Advanced Config: Camera Intrinsics

DepthEstimationAdvanceConfig lets you supply the camera intrinsics that control how a raw depth map is lifted into a 3D point cloud. All four fields default to None, which causes the handler to auto-derive reasonable values from the input image dimensions. For accurate metric geometry, supply intrinsics from your actual camera calibration.

Background: the pinhole camera model

Not sure what fx, fy, cx, cy are? See the Camera Intrinsics Matrix reference for a full explanation of the K matrix and how to read it for your camera.

Every point in a point cloud is computed by inverting the pinhole camera projection. vizion3d emits OpenGL/viewer camera coordinates: X+ right, Y+ up, and Z- forward into the scene. Given a pixel at image coordinates (u, v) with a positive depth value d (in metres), its 3D position (X, Y, Z) is:

X = (u - cx) * d / fx
Y = (cy - v) * d / fy
Z = -d

All four intrinsic parameters — fx, fy, cx, cy — appear in this formula. Values that do not match your camera produce a point cloud that is geometrically distorted: correct topology but skewed angles, compressed shapes, or stretched geometry.

Config fields

`fx` — horizontal focal length (pixels)

Default: None (auto-derived as image.width × 0.85, ~63° horizontal FOV)

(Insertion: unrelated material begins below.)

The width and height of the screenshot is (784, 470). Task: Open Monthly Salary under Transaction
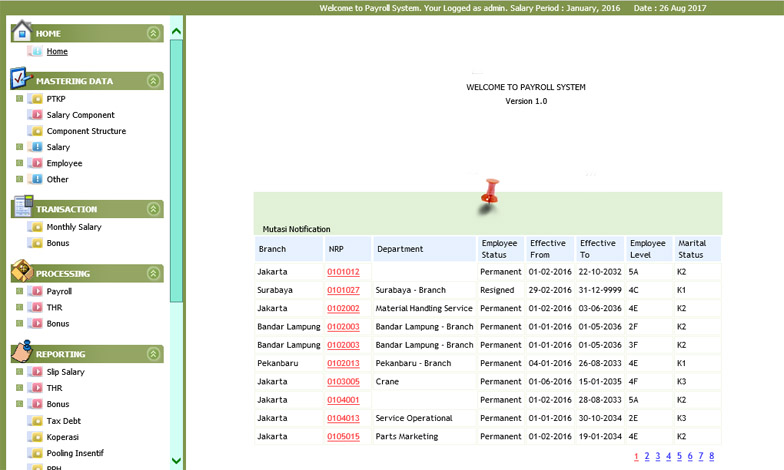coord(74,227)
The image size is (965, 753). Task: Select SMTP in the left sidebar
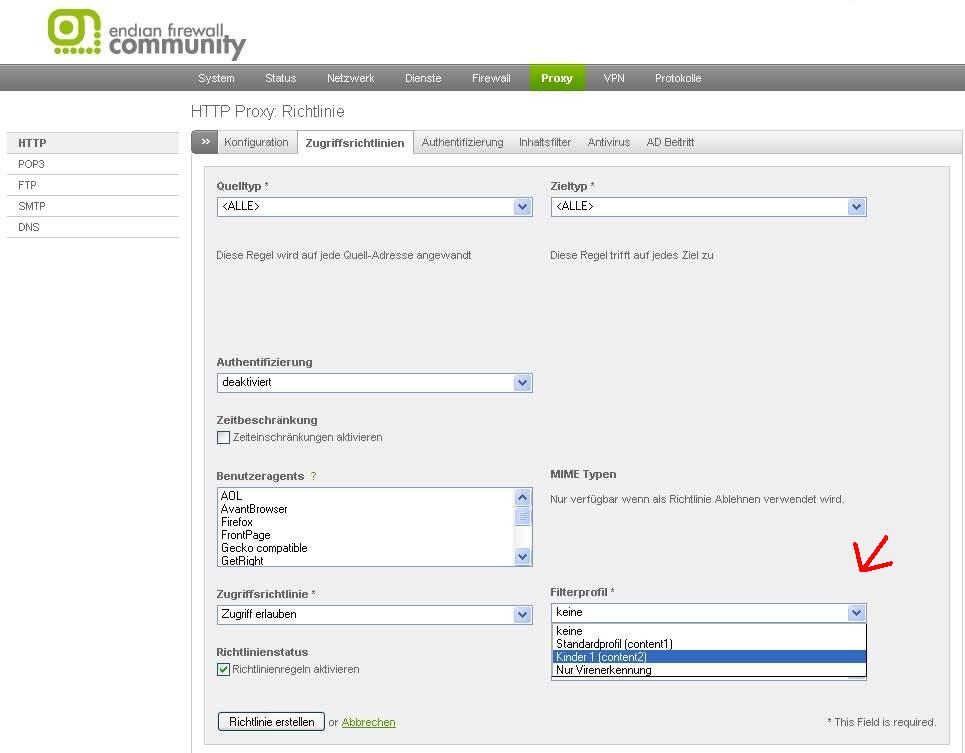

The horizontal focal length of the camera in pixels. A larger fx means the camera has a narrower horizontal field of view; the same scene width maps to fewer pixels.

Effect on the point cloud: Controls the horizontal spread of 3D points. If fx is too small, the point cloud is horizontally compressed. If too large, it is horizontally stretched.

How to find it: Use your camera's calibration matrix K[0][0], or compute it from the horizontal field of view FoV_h:

fx = (image_width / 2) / tan(FoV_h / 2)

`fy` — vertical focal length (pixels)

Default: None (auto-derived as image.width × 0.85, same as fx)

The vertical focal length in pixels. For cameras with square pixels, fy ≈ fx. Cameras with non-square sensors may have fy ≠ fx.

Effect on the point cloud: Controls vertical spread analogously to fx. A fy that does not match your sensor produces vertically compressed or stretched geometry.

How to find it: K[1][1] from the calibration matrix, or:

fy = (image_height / 2) / tan(FoV_v / 2)

`cx` — horizontal principal point (pixels)

Default: None (auto-derived as image.width / 2)

The horizontal image coordinate of the optical axis — ideally the exact centre of the sensor.

Effect on the point cloud: Shifts the entire point cloud left or right. A cx that does not match your sensor makes the scene appear viewed from an off-centre vantage point, introducing a lateral tilt.

`cy` — vertical principal point (pixels)

Default: None (auto-derived as image.height / 2)

The vertical image coordinate of the optical axis.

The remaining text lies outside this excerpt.